Set exercise 1
Reproduce the Instagram forum reply from "This may be" up to and including "not their focus.", switching "desktop" to "computer".

Document extract
Not really. For example, Facebook has proven that more people are drawn to
mobile. While they may gain some new users, it is going to be negligible to
their current base. In addition, I would bet that those users find them and
signup via the web will be users who do not use the app.

> My personal experience is that I am discouraged from using their site. When
> I want to tag a user in a comment, or see who has liked a photo or look
> through my list of followers I feel discouraged and I close the browser tab.

This may be your experience, but I would bet that you are a minority in the
larger scheme of things.

> This is easily avoidable by just using their current UX of uploading
> pictures in their mobile app. Namely, one at a time. Putting this into their
> website wouldn't allow users an easy way of uploading 100's of images at
> once.

True. But the desktop is not their focus.

> My interpretation of this is that your opinion is the perfect web product
> for Instagram is one that people don't use. Which I guess brings us back to
> the beginning question. :)

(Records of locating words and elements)
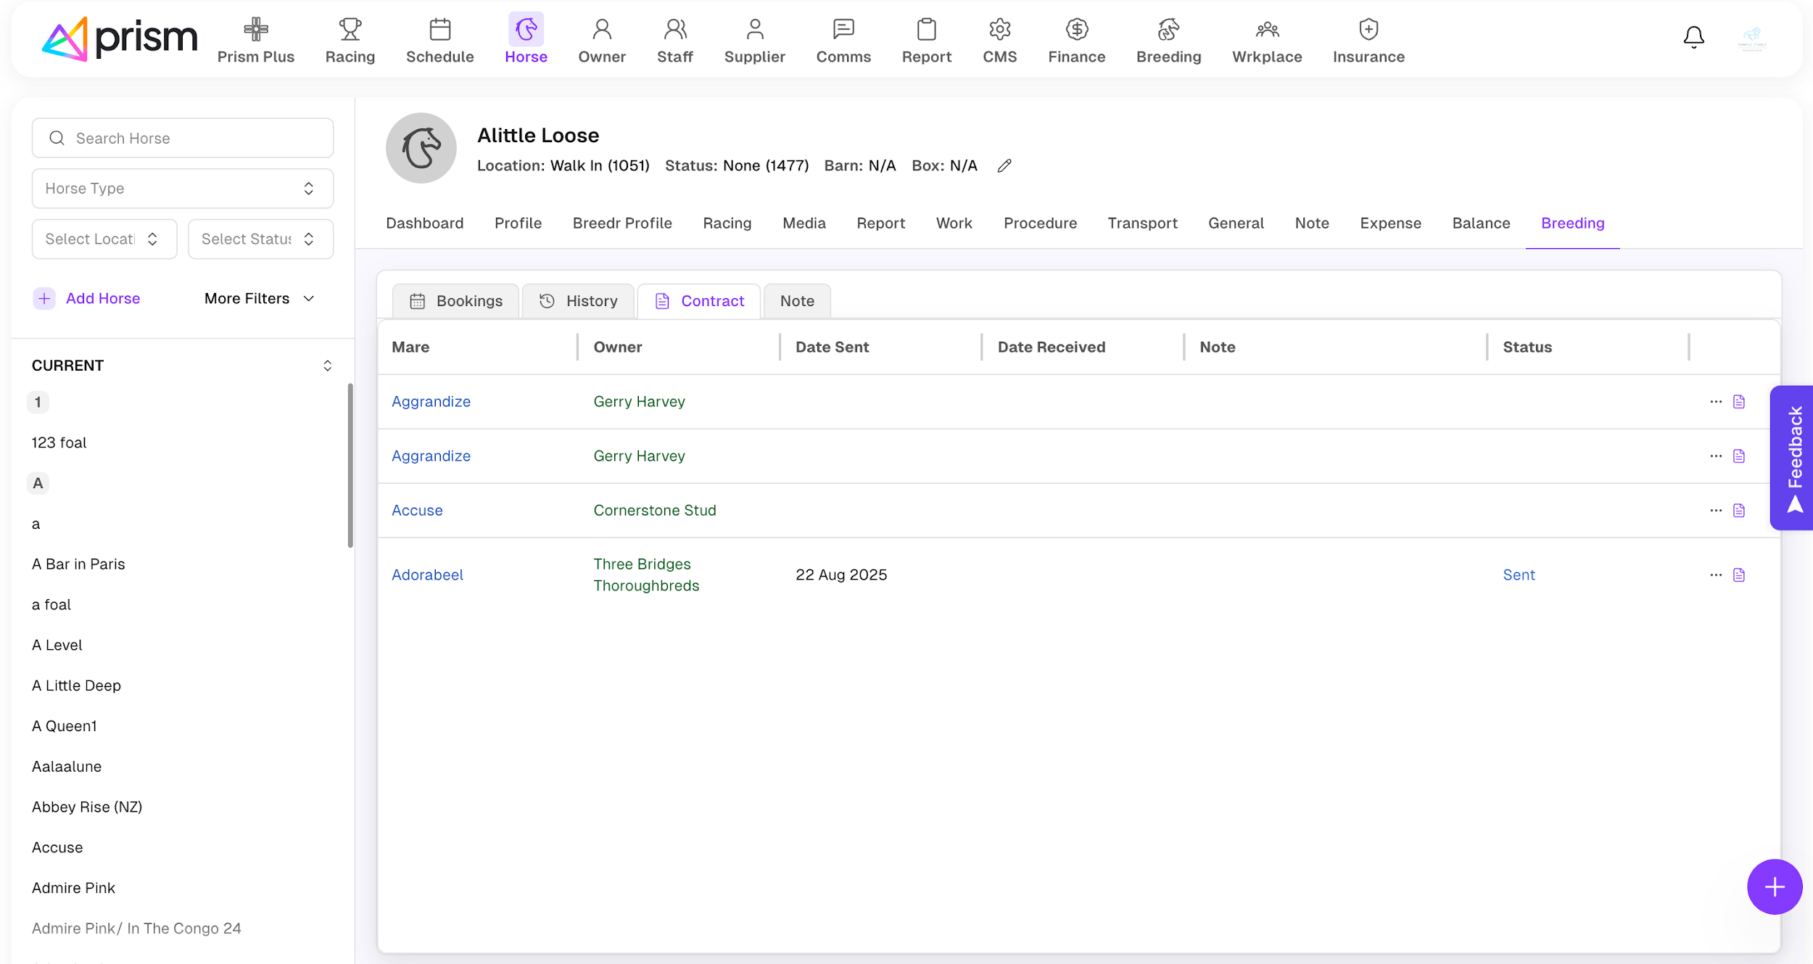Viewport: 1813px width, 964px height.
Task: Open the Adorabeel mare link
Action: tap(427, 575)
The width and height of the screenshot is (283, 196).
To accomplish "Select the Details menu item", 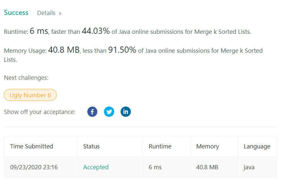I will click(x=46, y=13).
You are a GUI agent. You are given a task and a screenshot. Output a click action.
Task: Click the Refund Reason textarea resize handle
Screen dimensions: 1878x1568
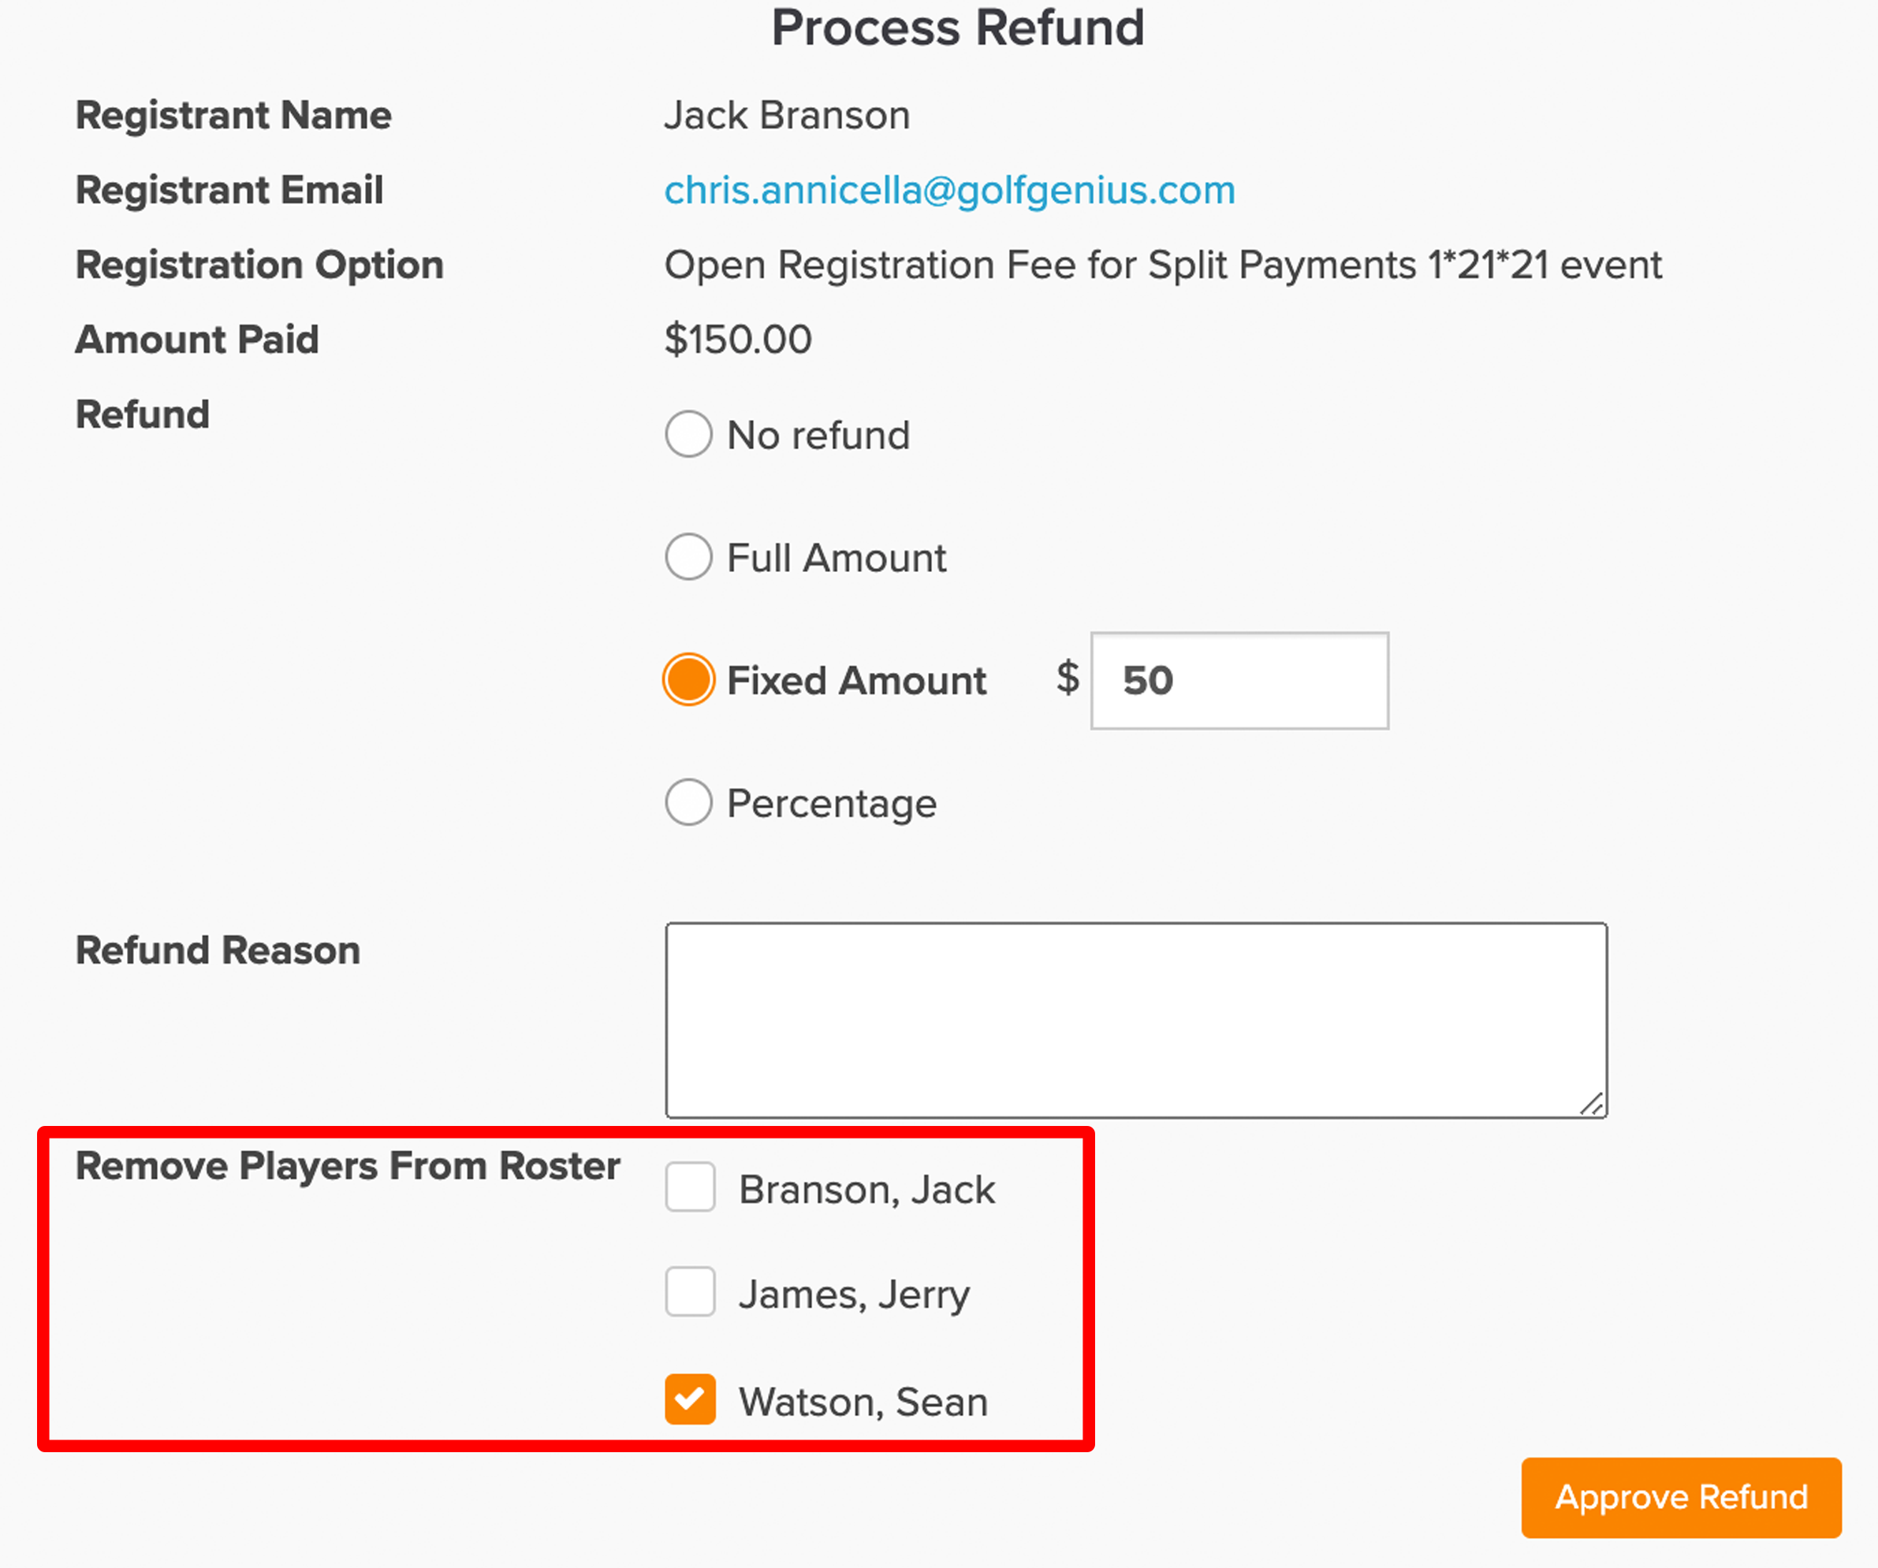(1592, 1104)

Set exercise 2
Select every line of the listing that contains the word "screenshot". Case counts.

Full answer 1
This may be your experience, but I would bet that you are a minority in the
larger scheme of things.

> This is easily avoidable by just using their current UX of uploading
> pictures in their mobile app. Namely, one at a time. Putting this into their
> website wouldn't allow users an easy way of uploading 100's of images at
> once.

True. But the computer is not their focus.

Full answer 2
The width and height of the screenshot is (283, 196).
You are a GUI agent. You are given a task and a screenshot. Output a click action.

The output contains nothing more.